I didn’t even want to begin to think about the fact we spoke to each other. Like exchanged actual words. Were we talking now?

Another thing I couldn’t get over was my absent mother.

Everyone assured me she was fine and nothing scary happened to her and yet she didn’t call. Just like her pretty little Madison. I wouldn’t be surprised if the two of them coordinated the act of ignoring me.

The Spencers refused to tell me where she was. They only told me that my father was with her, and she was no longer in the hospital.

I wondered if she was badly burnt, and they moved her to another medical center, although I was sure the fire hadn’t reached the sofa at all while she was still lying on it.

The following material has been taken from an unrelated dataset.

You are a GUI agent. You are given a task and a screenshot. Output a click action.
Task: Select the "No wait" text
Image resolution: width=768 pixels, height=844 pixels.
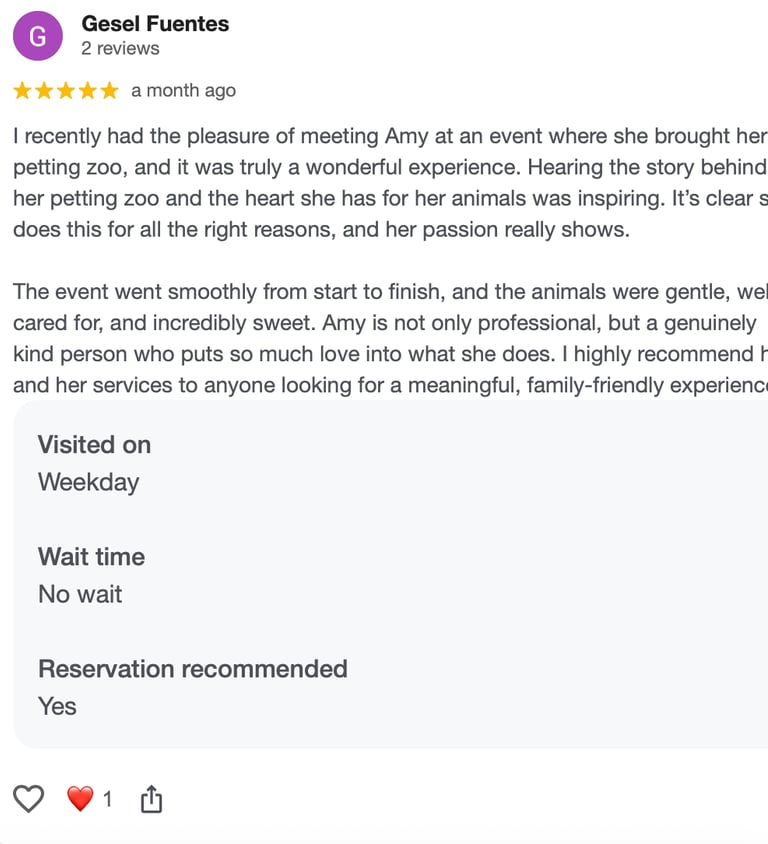click(x=80, y=594)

Hannah’s parents knew my mother was drinking. I had broken into tears once in their house after a fight with her, and they refused to let me go without explaining what was wrong.

But I sensed my mother’s alcohol abuse made them uncomfortable, so I was avoiding the subject. I knew they must have figured out that my mother was drunk, and even suspected she was responsible, which she was. There was no doubt about that. And yet I didn’t say a word about it, and as I noticed by now, so did they. They were hiding something. On day four of my visit at their house I found out what.

My father arrived that Tuesday and was looking bad. His clothes were wrinkled, which never happened to him. He looked sleep-deprived and nervous. He had a beard that was a few days old and huge dark spots under his eyes.